WLA Prize Laureates Lecture: The FG phase and transport selectivity of nuclear pores

Date Nov. 18, 2022

The WLA Prize held a celebratory lecture series during the 5th WLA Forum in Shanghai from Nov. 3 to Nov.7. Dirk Görlich, the inaugural WLA Prize Laureate in Life Science or Medicine, delivered the academic lecture on Nov. 7 and talked about his research. His lecture title is "The FG phase and transport selectivity of nuclear pores." The lecture was broadcast live.

Lecture abstract:

Cells of eukaryotic organisms (such as animals) rely on sophisticated logistics, including compartments that fulfill distinct functions and therefore use different sets of enzymes. The nucleus harbors the genome, transcribes DNA into RNA, and assembles and exports ribosomes. However, it must import all needed proteins from the cytoplasm, which is specialized in protein synthesis. This nucleocytoplasmic exchange proceeds through nuclear pore complexes (NPCs) that allow a (slow) passive passage as well as (rapid) active, facilitated transport.

Our lab has a long-standing interest in the underlying mechanisms. We discovered importins and exportins (collectively called nuclear transport receptors or NTRs for short), which import cargoes into and export others out of cell nuclei.
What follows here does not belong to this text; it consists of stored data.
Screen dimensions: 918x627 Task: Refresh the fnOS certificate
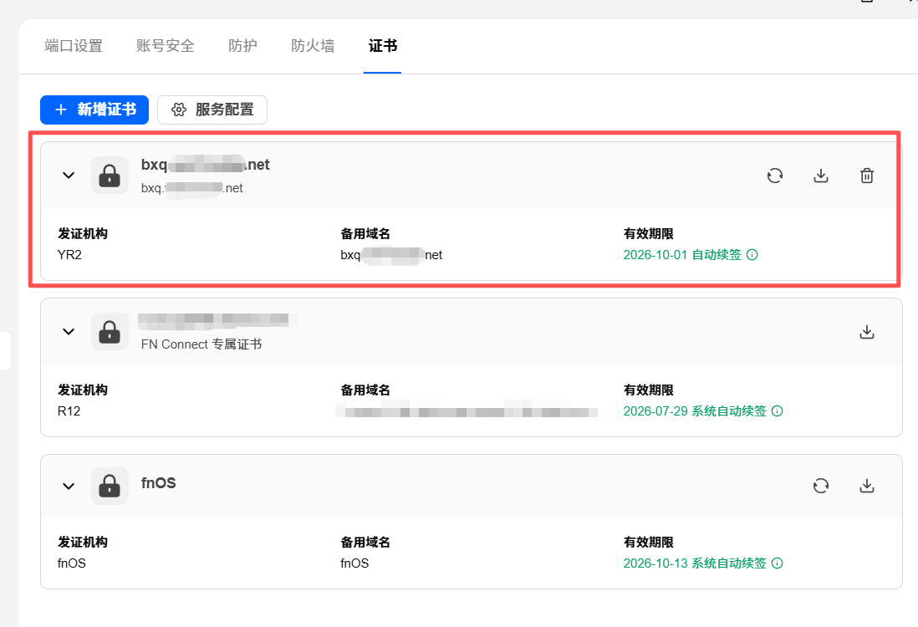pyautogui.click(x=821, y=486)
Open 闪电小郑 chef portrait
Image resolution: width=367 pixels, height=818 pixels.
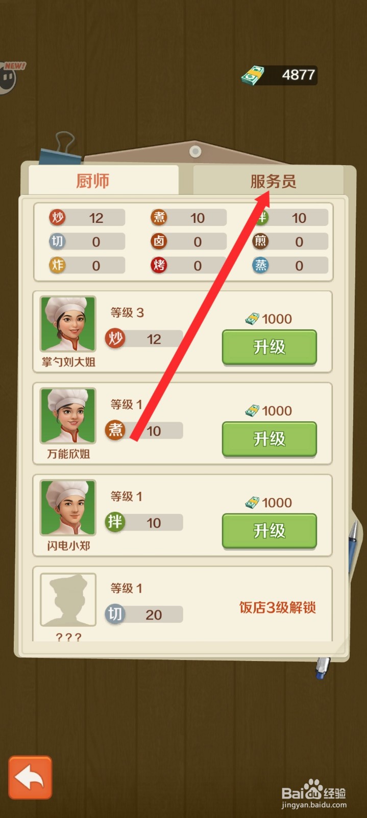[x=68, y=508]
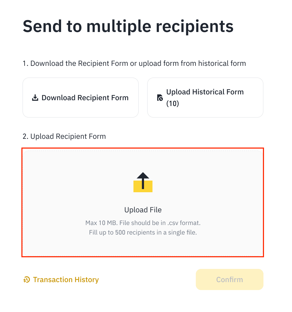Click the word multiple in the heading

119,26
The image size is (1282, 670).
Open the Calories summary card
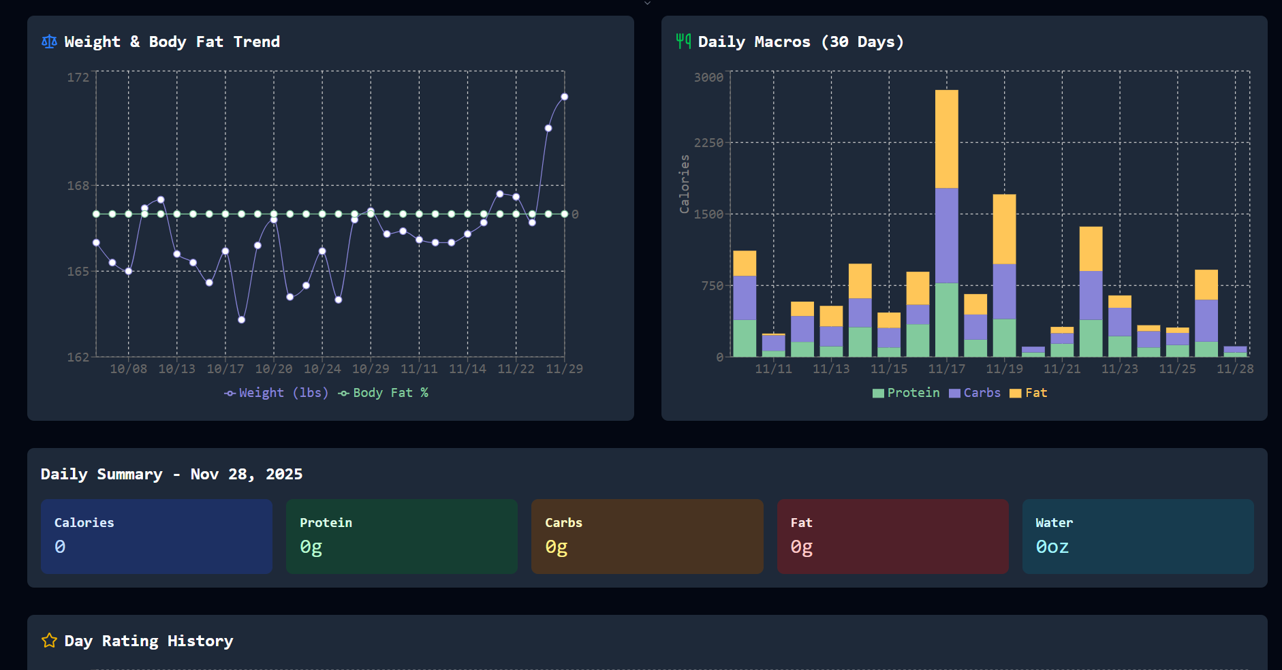point(157,537)
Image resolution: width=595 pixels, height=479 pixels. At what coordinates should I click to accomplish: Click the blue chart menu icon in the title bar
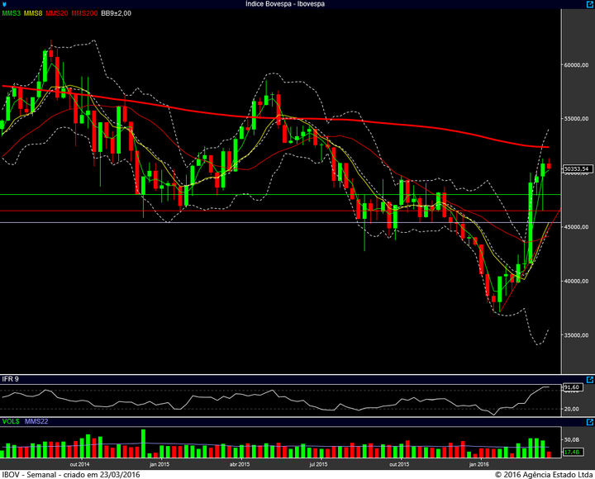5,4
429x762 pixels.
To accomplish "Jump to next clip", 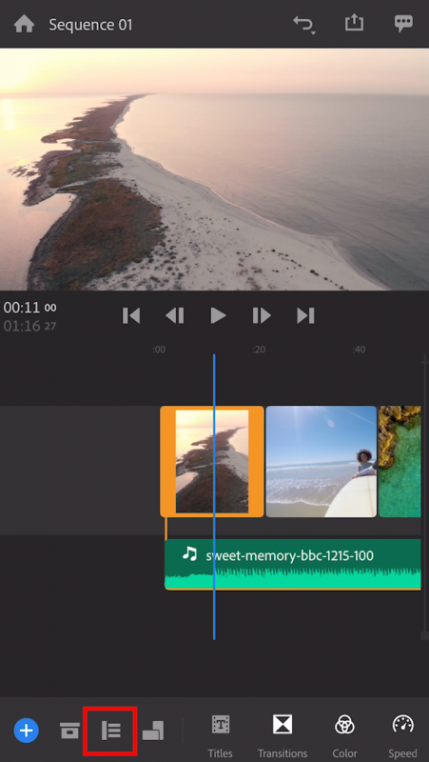I will click(305, 316).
We established that active transport by importins and exportins is powered by a nucleocytoplasmic RanGTP gradient and that importins also function as chaperones, protecting sticky cargoes during transit from ionic aggregation.

Another key observation was the enormous transport capacity of NPCs, which can each translocate ≈ 1000 NTR molecules or a mass equivalent of 100 Megadalton (MDa) per second. At the same time, NPCs function as barriers that prevent intermixing of nuclear and cytoplasmic contents. We discovered that the permeability barrier of NPCs is a hydrogel-like ‘FG phase’, repelling normal (‘inert’) macromolecules but being an excellent ‘solvent’ for NTRs and their cargo complexes. Transport through NPCs can thus be described as mobile species partitioning into this FG phase and exiting on the opposite side. This FG phase self-assembles from intrinsically disordered FG repeat domains, with hydrophobic phenylalanine-glycine (FG) motifs engaging in highly multivalent, cohesive interactions. This multivalency results in a 3D sieve whose mesh size rules the (passive) sieving properties of the phase. NTRs bind FG motifs, compete FG-FG interactions locally, and can thus ‘melt’ (along with their cargoes) through the meshes. We recently asked for the simplest possible implementation of a selective FG phase and found a perfectly repeated, 12mer GLFG peptide to be sufficient for phase assembly, barrier function, and facilitated transport of all tested NTR-cargo complexes. This extreme simplicity of the basic NPC function strikingly contrasts the elaborate structure of the 100 MDa NPC scaffold.

The FG phase initially seemed an exotic state of biological matter; however, it just pre-figured the exciting observations of the now rapidly expanding field of cellular phase transitions/ liquid-liquid phase separations, which are also driven by similar multivalent interactions between intrinsically disordered protein domains.